Enfin, Pierre Bonnefille surprend jusque dans les références de personnalités dont il apprécie le travail. À commencer par celui du grand reporter Frédéric Laffont, Prix Albert Londres en 1987, capable de couvrir des conflits, brosser le portrait d’un chef étoilé ou de consacrer des documentaires au savoir-faire des créatifs de la maison Hermès. Pierre Bonnefille cite aussi le photographe Jean Larivière, dont il a vu les images réalisées pour la maison Louis Vuitton. « J’aimerais beaucoup le rencontrer », confie-t-il.
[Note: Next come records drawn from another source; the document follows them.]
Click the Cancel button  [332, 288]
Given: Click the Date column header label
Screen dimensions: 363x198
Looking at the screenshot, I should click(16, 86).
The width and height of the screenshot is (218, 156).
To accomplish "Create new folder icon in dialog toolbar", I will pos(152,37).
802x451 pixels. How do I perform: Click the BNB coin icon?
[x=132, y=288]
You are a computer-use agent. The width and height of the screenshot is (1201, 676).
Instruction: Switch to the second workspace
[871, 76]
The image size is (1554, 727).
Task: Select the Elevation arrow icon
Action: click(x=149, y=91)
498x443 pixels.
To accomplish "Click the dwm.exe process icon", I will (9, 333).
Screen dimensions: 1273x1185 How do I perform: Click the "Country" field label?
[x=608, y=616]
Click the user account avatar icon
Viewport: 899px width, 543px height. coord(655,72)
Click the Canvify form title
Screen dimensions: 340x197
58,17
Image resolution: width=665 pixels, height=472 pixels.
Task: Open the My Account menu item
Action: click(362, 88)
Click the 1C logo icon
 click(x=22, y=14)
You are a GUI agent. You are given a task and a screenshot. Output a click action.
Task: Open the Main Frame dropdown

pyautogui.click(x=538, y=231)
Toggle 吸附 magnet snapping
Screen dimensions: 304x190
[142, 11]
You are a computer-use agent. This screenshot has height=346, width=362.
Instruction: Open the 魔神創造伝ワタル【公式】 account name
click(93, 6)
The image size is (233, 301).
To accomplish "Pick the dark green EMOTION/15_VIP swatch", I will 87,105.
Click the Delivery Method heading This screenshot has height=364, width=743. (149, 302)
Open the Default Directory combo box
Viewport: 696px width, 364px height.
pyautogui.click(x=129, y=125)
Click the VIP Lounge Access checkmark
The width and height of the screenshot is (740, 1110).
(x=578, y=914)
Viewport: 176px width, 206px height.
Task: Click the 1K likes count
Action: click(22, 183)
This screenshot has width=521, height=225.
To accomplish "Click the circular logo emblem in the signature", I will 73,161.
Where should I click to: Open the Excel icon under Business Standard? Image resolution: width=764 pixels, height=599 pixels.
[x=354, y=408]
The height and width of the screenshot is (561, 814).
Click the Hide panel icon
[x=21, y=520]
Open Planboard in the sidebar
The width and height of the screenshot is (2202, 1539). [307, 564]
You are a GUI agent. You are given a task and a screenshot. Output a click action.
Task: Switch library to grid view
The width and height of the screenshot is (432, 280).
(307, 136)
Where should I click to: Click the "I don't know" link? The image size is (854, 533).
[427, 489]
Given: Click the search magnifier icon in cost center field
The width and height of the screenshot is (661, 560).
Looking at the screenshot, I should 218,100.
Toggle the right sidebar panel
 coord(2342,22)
Deux artistes sur une même longueur d’onde, dans une même précision, une même justesse, une même exigence. On a vu Bonnefille partir jusqu’en Islande, pour contempler des roches immergées, polies par le courant de torrents glacés et couvertes de mousse verte… On se souvient de Larivière embarquer à bord de la Jeanne d’Arc, pour aller photographier le vent...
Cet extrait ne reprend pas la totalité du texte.